Authorities went to the home of a volunteer who reportedly was heading animal cruelty investigations at the Monmouth County Society for the Prevention of Cruelty to Animals and found more than 300 dead birds, as well as the decomposing bodies of other animals that she took responsibility to rehabilitate but instead began hoarding.

Gretchen Rell, 54, of Mitchell Place, Little Silver, N.J., will be charged with animal cruelty as soon as investigators establish the total number of dead birds, according to Victor "Buddy" Amato, chief law enforcement officer for the Monmouth County SPCA.

Amato said the smell in both the garage and basement was horrific.

"We have more than 300 animals and counting," Amato said. "Ninety-nine percent are dead birds. Most of them are seagulls, pigeons, robins, wrens and loons."

Rell lived in the home with her 95-year-old mother, Marie, and told her mother "never go into the basement," Amato said.

"To be honest, when you were upstairs, you could smell a slight odor," he said. "It wouldn't be what you would expect with 300 dead animals."

Monmouth County SPCA President and CEO Jerry Rosenthal said the organization must turn any birds over to a licensed rehabilitator within 48 hours of receiving them for care.

Rell has been volunteering for the MCSPCA working with birds for more than 15 years, he told NewJersey.com.

“Often [hoarding cases] start with people with good intentions who become overwhelmed and don’t know how to ask for help,” Rosenthal said. “Our role is to enforce animal cruelty laws here in Monmouth County, regardless of who it is.”

According to tax records, the Rell home is valued at $900,000. It sits among residences valued at more than $1 million. Rell also has a residence in Ocean Township, which Amato said was investigated Monday night.

Amato told The Asbury Park Press that another 60 animals were found at the Ocean Township home where Rell lived with her husband. He declined to name the street where the house was located.

On Monday evening, some neighbors described Rell as a "really nice lady." They said they originally feared something had happened to the elder Rell when emergency vehicles first appeared at their home. Neighbors were surprised instead to see crate after crate of dead birds being taken from the home, though they all knew Rell kept animals.

Neighbors also said kids brought injured birds to Rell on occasion. One neighbor witnessed Rell chase and capture a wounded seagull on the street. However, some neighbors said they were suspicious that something was awry, and at least one of them said there were complaints of smells from the Rell home.

Authorities also found sparrows and doves in the house, as well as some dead rabbits and other mammals, Amato said.

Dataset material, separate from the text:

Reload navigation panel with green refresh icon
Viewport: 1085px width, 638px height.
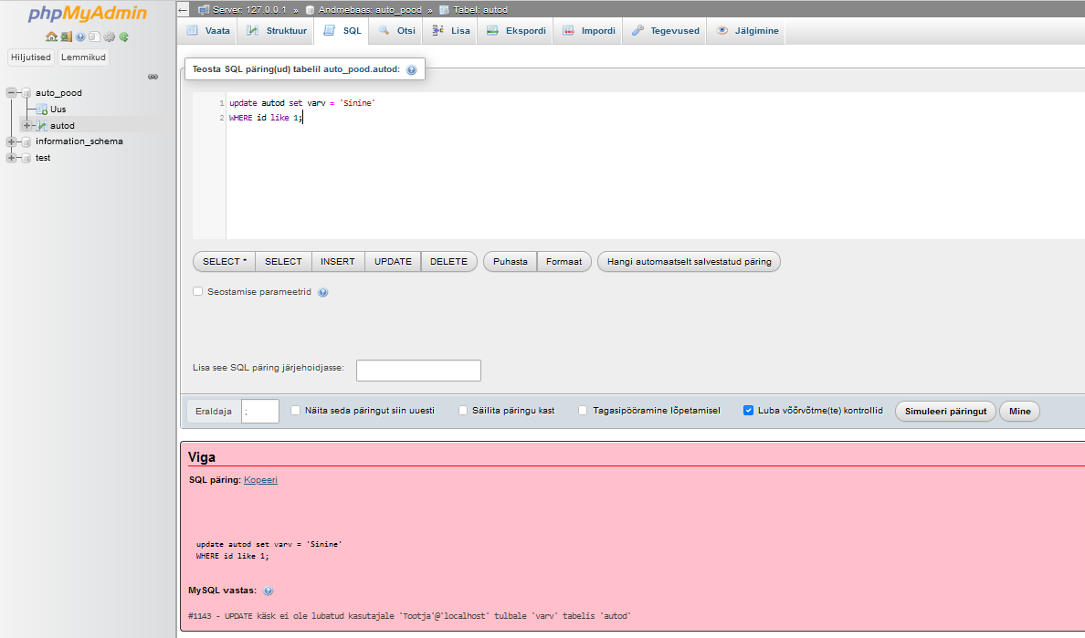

Rell, a longtime volunteer with the SPCA, worked with Don Bonica, who is licensed with the state's Department of Environmental Protection's Division of Fish and Wildlife. Bonica, the owner of Toms River Avian Care, said Rell brought birds to his facility, working as a "sub-permittee."

"She worked for six to 10 years and always has a been a pretty conscientious lady, up until now," Bonica said. "Her only purpose is to pick up a bird, as a sub-permitee, which allows her to have the bird in her possession, and to bring the bird to our center. She was never given a permit to possess birds."

Amato said 18 live animals were pulled out of the house and taken to the SPCA on Monday. The investigation began Sunday night, he said.

Amato said he plans to file animal cruelty charges because of improper living conditions for the animals and birds. It is not clear how the birds died, he said.

Amato said a family member contacted him after arriving at the home this weekend from out of state and found the birds.

On Monday night, the driveway was filled with feathers left from SPCA officials who took away the dead birds.

"Gretchen was well-intended," Amato said. "She is a nice person. But what happens is they get overwhelmed and don't know how to ask for help. They get carried away. It's hoarding, no matter what."